A nested VM is a virtual machine that runs inside of a virtual machine. In plain KVM this feature is
considered working but not meant for production use. Running KVM guests inside guests of other
hypervisors such as VMware might not work as expected or might not work at all.
However to try out runq in a VM guest the (experimental) runq runtime configuration parameter
`--nestedvm` can be used.
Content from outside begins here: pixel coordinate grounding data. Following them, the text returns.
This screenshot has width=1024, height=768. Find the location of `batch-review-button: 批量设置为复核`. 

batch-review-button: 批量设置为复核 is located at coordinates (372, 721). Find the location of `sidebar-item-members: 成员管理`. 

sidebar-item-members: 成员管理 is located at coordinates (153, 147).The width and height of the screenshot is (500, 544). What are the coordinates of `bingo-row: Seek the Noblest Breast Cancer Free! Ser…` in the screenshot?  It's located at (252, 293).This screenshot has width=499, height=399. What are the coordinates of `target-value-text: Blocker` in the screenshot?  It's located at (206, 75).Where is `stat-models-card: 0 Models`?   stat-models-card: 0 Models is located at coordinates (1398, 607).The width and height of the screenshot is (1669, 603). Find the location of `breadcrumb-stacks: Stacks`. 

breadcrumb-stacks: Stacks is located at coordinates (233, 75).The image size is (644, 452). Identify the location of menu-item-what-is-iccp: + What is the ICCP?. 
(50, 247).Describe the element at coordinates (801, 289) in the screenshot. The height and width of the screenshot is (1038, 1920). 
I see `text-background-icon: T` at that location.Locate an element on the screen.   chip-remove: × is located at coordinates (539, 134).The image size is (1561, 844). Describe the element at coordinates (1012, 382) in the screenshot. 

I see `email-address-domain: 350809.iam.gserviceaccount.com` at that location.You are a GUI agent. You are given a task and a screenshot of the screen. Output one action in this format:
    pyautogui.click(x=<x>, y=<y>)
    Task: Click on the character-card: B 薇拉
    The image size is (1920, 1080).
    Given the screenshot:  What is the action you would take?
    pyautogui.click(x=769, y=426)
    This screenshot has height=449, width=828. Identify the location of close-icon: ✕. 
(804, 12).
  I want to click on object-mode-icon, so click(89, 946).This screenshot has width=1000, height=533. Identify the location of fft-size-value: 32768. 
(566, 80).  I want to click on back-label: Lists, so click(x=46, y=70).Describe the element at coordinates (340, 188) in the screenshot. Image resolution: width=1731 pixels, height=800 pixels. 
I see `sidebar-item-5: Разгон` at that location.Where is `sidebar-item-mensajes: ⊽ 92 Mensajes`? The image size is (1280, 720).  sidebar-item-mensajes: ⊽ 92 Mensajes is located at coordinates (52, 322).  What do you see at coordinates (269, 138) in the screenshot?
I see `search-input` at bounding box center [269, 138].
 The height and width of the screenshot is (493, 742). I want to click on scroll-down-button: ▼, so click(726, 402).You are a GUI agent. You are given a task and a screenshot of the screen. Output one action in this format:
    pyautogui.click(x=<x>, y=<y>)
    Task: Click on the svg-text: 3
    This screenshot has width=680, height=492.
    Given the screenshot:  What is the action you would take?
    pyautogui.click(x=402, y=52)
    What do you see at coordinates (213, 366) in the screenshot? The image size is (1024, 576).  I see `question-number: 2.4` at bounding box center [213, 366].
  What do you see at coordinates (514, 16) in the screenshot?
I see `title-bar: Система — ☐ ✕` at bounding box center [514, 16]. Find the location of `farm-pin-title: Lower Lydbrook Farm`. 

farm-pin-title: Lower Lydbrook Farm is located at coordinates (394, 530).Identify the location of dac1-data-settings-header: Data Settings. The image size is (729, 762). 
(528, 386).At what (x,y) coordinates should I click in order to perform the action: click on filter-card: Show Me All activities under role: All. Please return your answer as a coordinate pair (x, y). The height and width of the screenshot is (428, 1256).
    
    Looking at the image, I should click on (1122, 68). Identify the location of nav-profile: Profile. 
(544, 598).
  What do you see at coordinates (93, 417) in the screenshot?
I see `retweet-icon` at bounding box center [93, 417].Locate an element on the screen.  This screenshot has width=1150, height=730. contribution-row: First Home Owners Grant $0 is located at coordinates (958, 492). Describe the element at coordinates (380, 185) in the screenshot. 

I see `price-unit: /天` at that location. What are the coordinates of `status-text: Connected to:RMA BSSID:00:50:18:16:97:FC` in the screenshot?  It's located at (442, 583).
It modifies the parameters of the Qemu process.

## Developing runq

For fast development cycles runq can be build on the host as follows:

1. Prerequisites:

* Docker >= 19.03.x-ce
* Go >= 1.20
* `/var/lib/runq` must be writable by the current user
* [Libseccomp](https://github.com/seccomp/libseccomp/) static library.
E.g. `libseccomp-dev` for Ubuntu or `libseccomp-static` for Fedora

1. Download runq and runc source code

```sh
git clone --recurse-submodules https://github.com/gotoz/runq.git
```

1. Install Qemu and guest kernel to `/var/lib/runq/qemu`.
All files are taken from the Ubuntu 20.04 LTS Docker base image. (`/var/lib/runq` must be writeable by the current user.)

```sh
cd runq
make -C qemu all install
```

1. Compile and install runq components to `/var/lib/runq`

```sh
make install
```

1. Create TLS certificates

```sh
/var/lib/runq/qemu/mkcerts.sh
```

1. Adjust file and directory permissions

```sh
sudo chown -R root:root /var/lib/runq
```

1. Register runq as Docker runtime with appropriate defaults as shown in section *Installation* above.

## Contributing

See [CONTRIBUTING](CONTRIBUTING.md) for details.

## License

The code is licensed under the Apache License 2.0.

See [LICENSE](LICENSE) for further details.